Speaking at the annual Boao Forum for Asia, Xi criticised efforts by some countries to “build barriers” and “decouple”, which he said would harm others and benefit no one.

China has long called for reforms of the global governance system to better reflect a more diverse range of perspectives and values from the international community, including its own, instead of those of a few major nations.

It has also repeatedly clashed with the biggest stakeholders in world governance, particularly the United States, over a range of issues from human rights to China’s economic influence over other countries.

“The world wants justice, not hegemony,” Xi said in remarks broadcast to the forum.

“A big country should look like a big country by showing that it is shouldering more responsibility,” he said.

While Xi did not identify any country in his remarks, Chinese officials have in recent times referred to US “hegemony” in public criticisms of Washington’s global projection of power in trade and geopolitics.

On Friday, US President Joe Biden held his first face-to-face White House summit since taking office, in a meeting with Japanese prime minister Yoshihide Suga in which China topped the agenda.

Both leaders said they “share serious concerns” about the human rights situation in Hong Kong and China’s Xinjiang region, where Washington has said Beijing is perpetrating a genocide against Muslim Uighurs. China has denied abuses.

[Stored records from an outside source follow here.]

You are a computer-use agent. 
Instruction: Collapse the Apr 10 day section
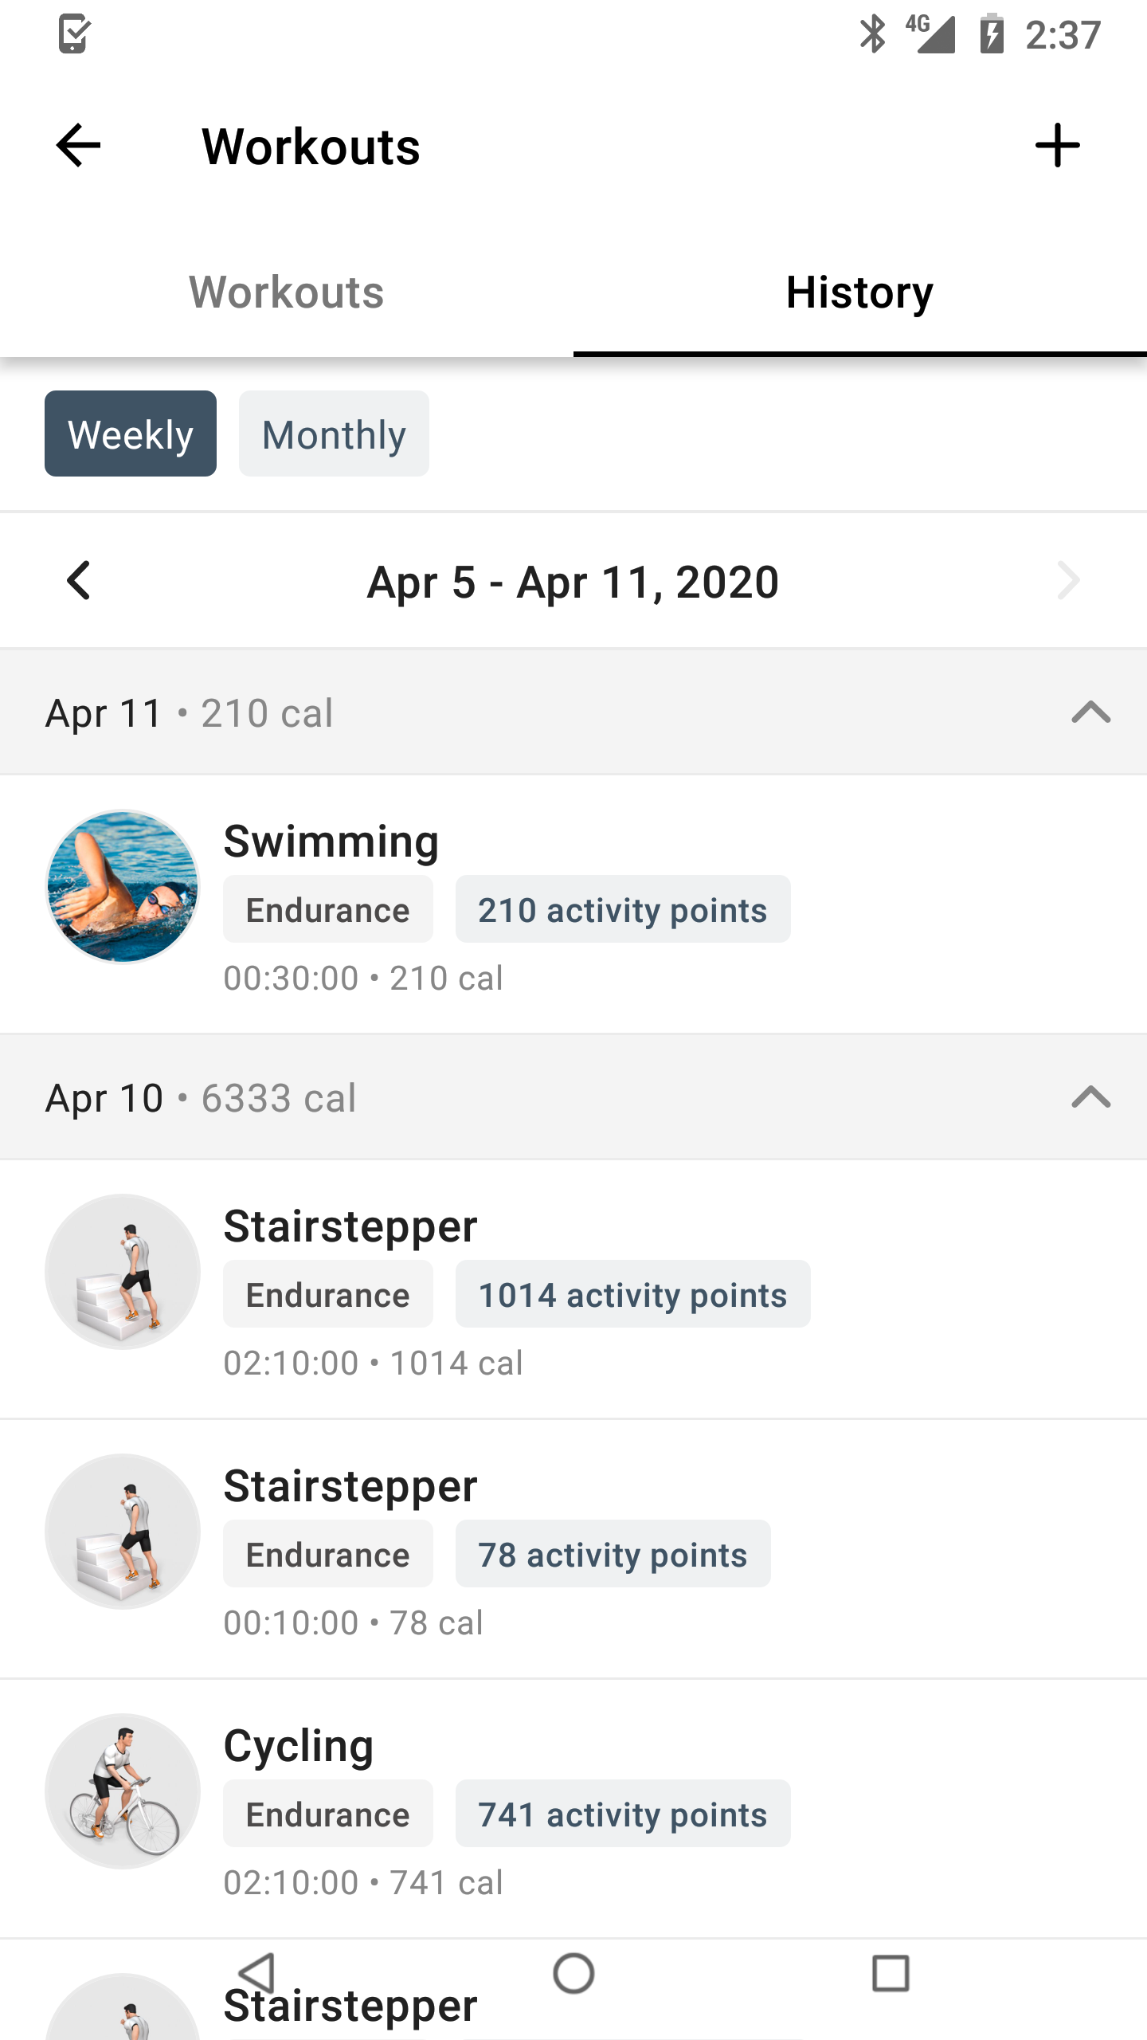coord(1090,1097)
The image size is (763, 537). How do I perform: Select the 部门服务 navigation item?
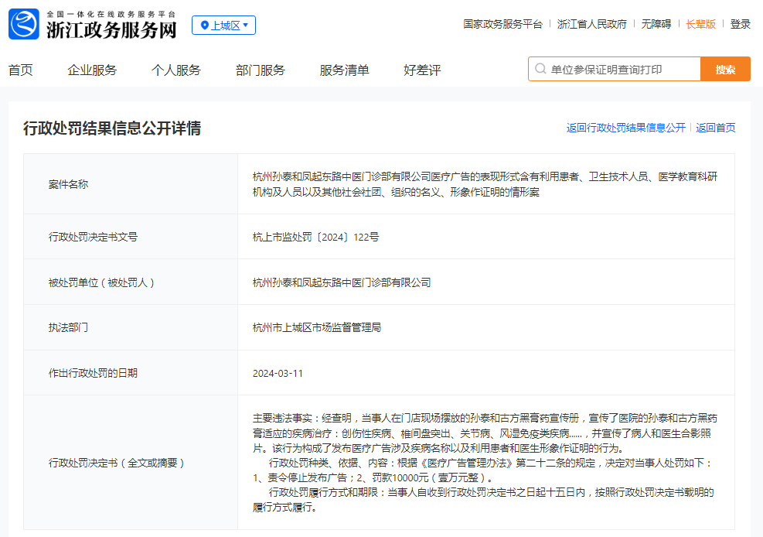(261, 70)

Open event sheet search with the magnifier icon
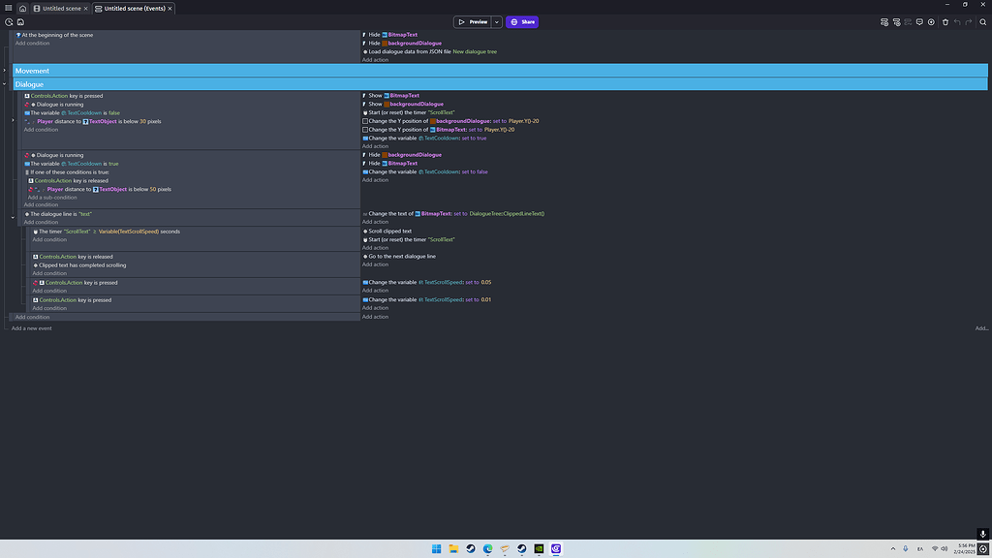(982, 21)
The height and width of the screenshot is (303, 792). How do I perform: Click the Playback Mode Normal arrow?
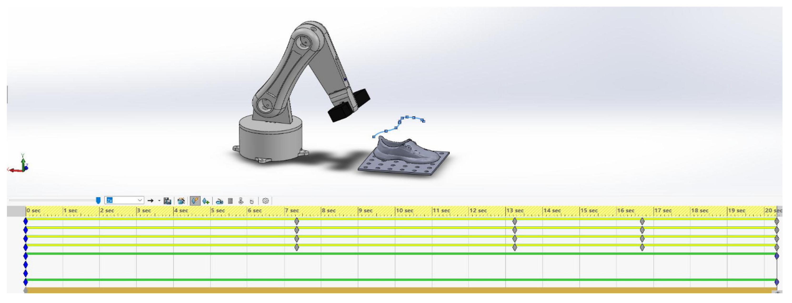tap(150, 201)
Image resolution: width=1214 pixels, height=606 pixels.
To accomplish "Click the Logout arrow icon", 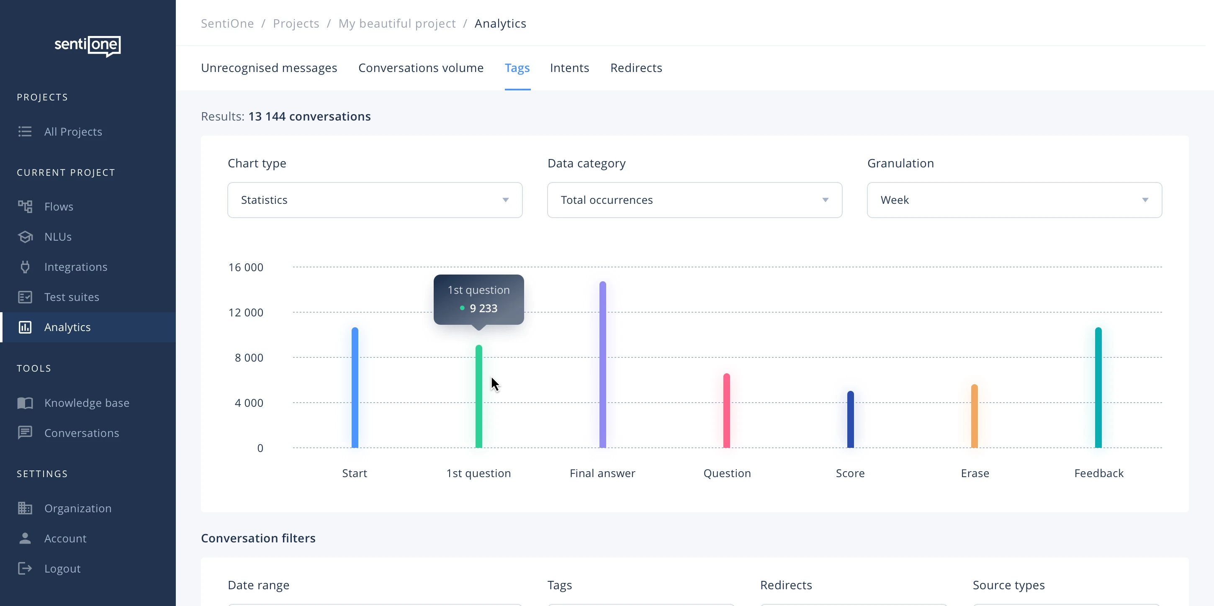I will click(25, 568).
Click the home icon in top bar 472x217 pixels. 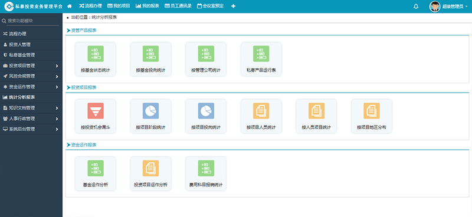70,6
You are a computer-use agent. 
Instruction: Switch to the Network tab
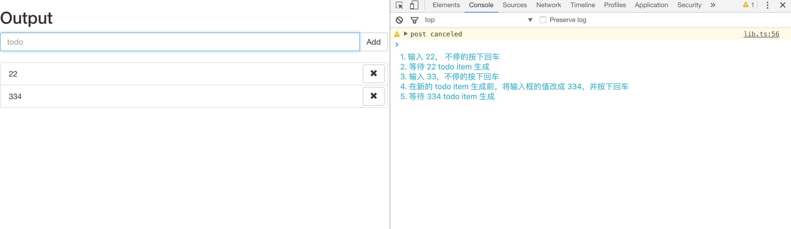pos(548,5)
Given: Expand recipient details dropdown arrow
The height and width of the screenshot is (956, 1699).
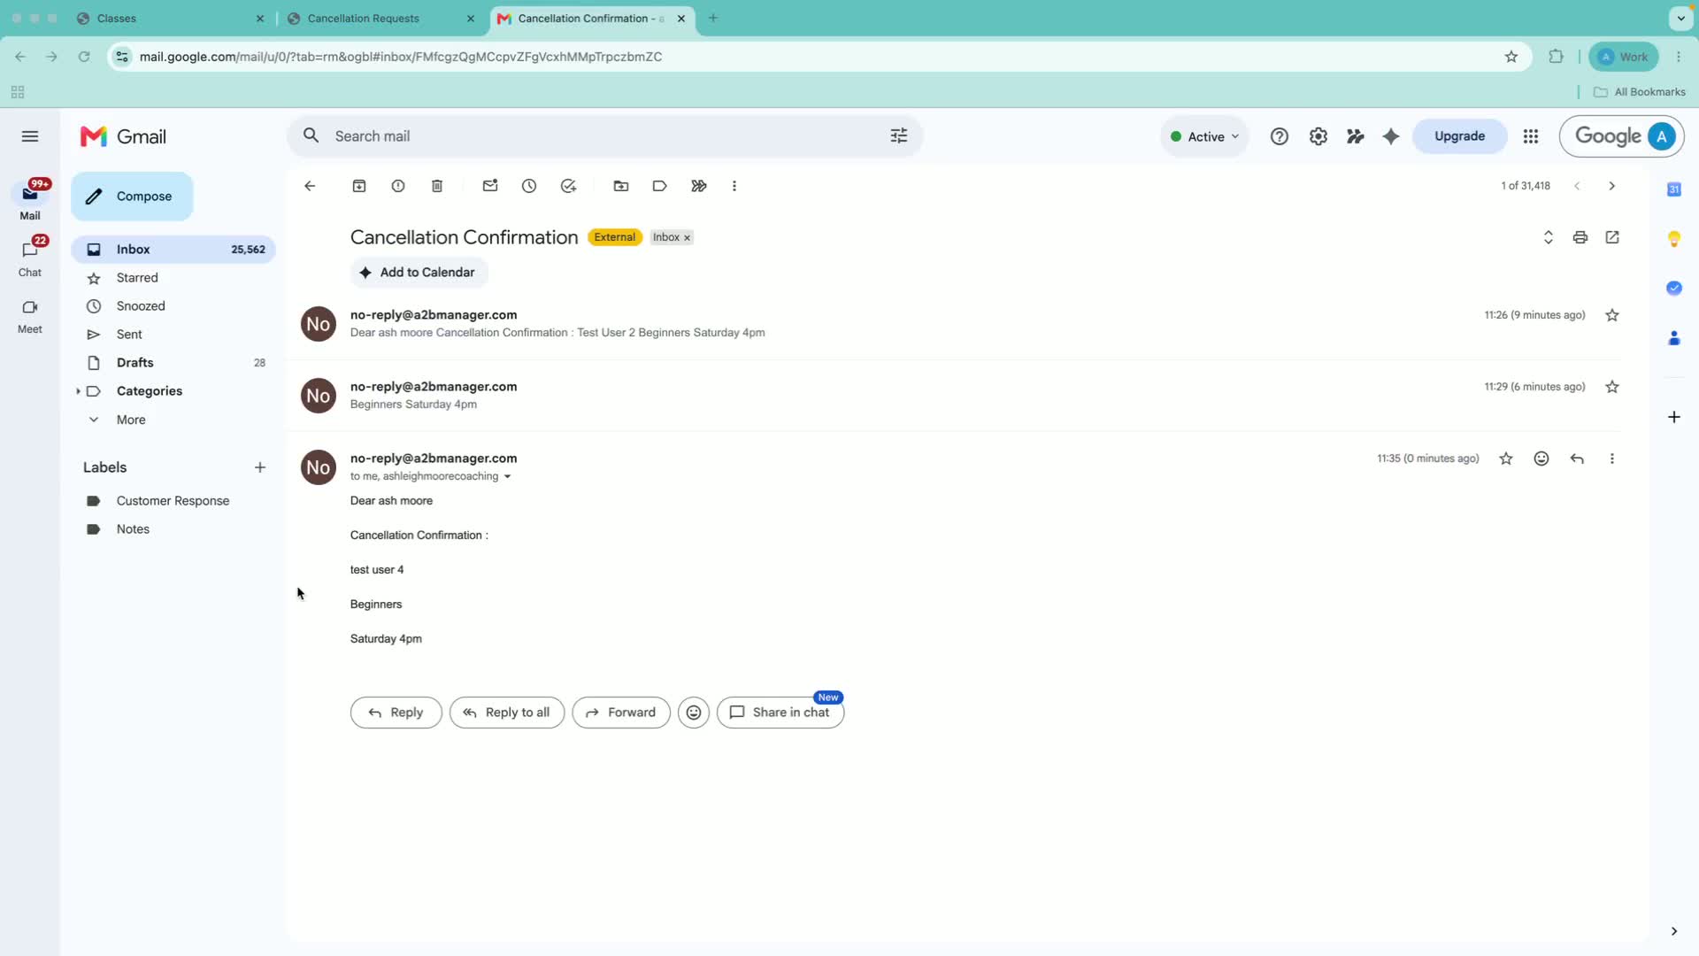Looking at the screenshot, I should click(507, 476).
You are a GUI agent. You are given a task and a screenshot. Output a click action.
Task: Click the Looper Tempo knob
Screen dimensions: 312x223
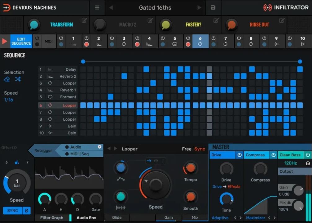[191, 168]

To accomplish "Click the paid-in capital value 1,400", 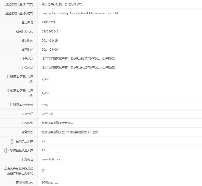I will [x=45, y=93].
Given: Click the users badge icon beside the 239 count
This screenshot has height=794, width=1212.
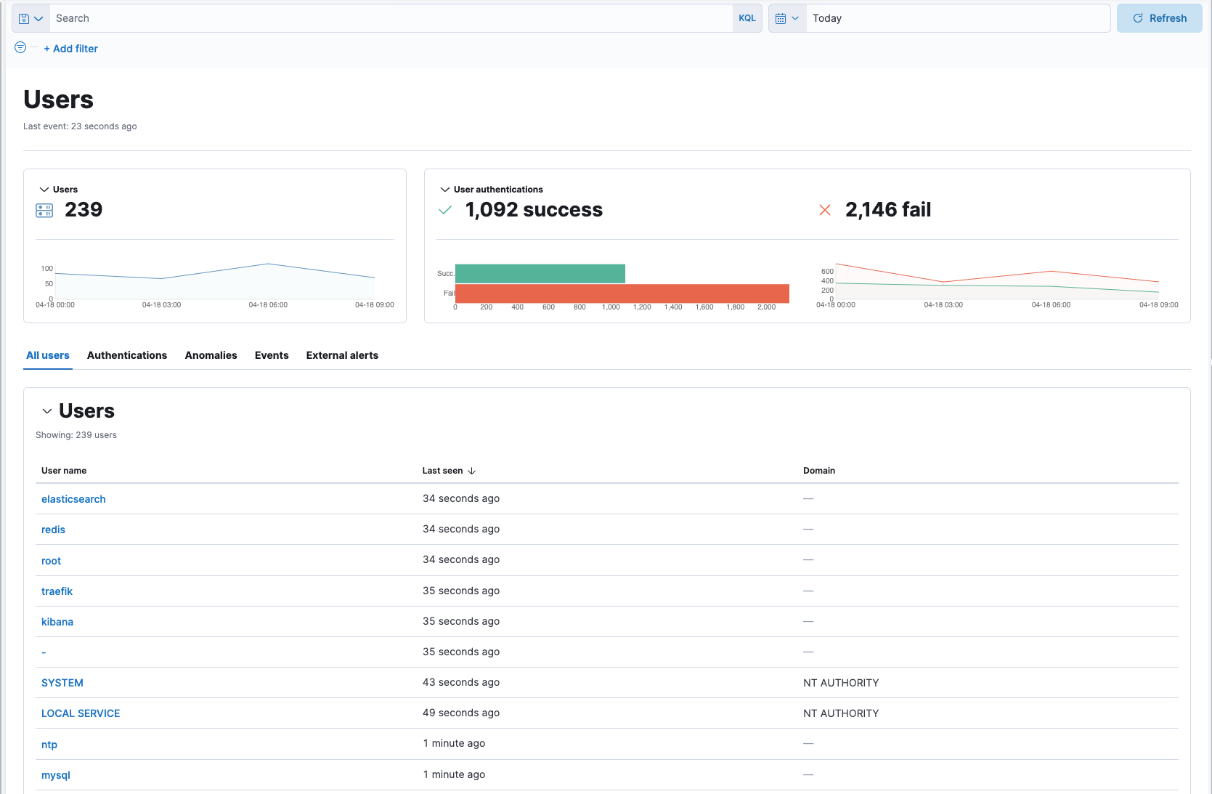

In a display of economic cooperation to the exclusion of China, Biden said Japan and the United States would jointly invest in areas such as 5G technology, artificial intelligence, quantum computing, genomics and semiconductor supply chains.

As the Biden administration rallies other democratic allies to harden their stance on China, Beijing is seeking to strengthen ties with its autocratic partners and economically dependent neighbours in Southeast Asia.

Chinese speakers at the Boao forum, Asia’s answer to Davos, also affirmed Beijing’s commitment to global free trade.

China’s trade practices were a focus of an intense tariff war between Beijing and Washington under the Trump administration, with the United States accusing Beijing of unfair subsidiaries that give Chinese companies unfair advantage abroad and forced transfers of technology and intellectual property.

“The biggest experience that China’s accession to the World Trade Organisation 20 years ago is that we Chinese are not afraid of competition,” Long Yongtu,China’s former chief negotiator for the China’s WTO entry in 2001, told the forum on Monday.

SHARED INTERESTS

However, despite the persistent confrontation between the US administration and China, both sides have rediscovered a common interest in battling climate change, after bilateral talks on fighting greenhouse emissions fizzled out during the Trump era.

Last week, US climate envoy John Kerry flew to Shanghai to meet with his Chinese counterpart in the first high-level visit to China by a Biden administration official.

Both agreed on concrete actions “in the 2020s” to reduce emissions.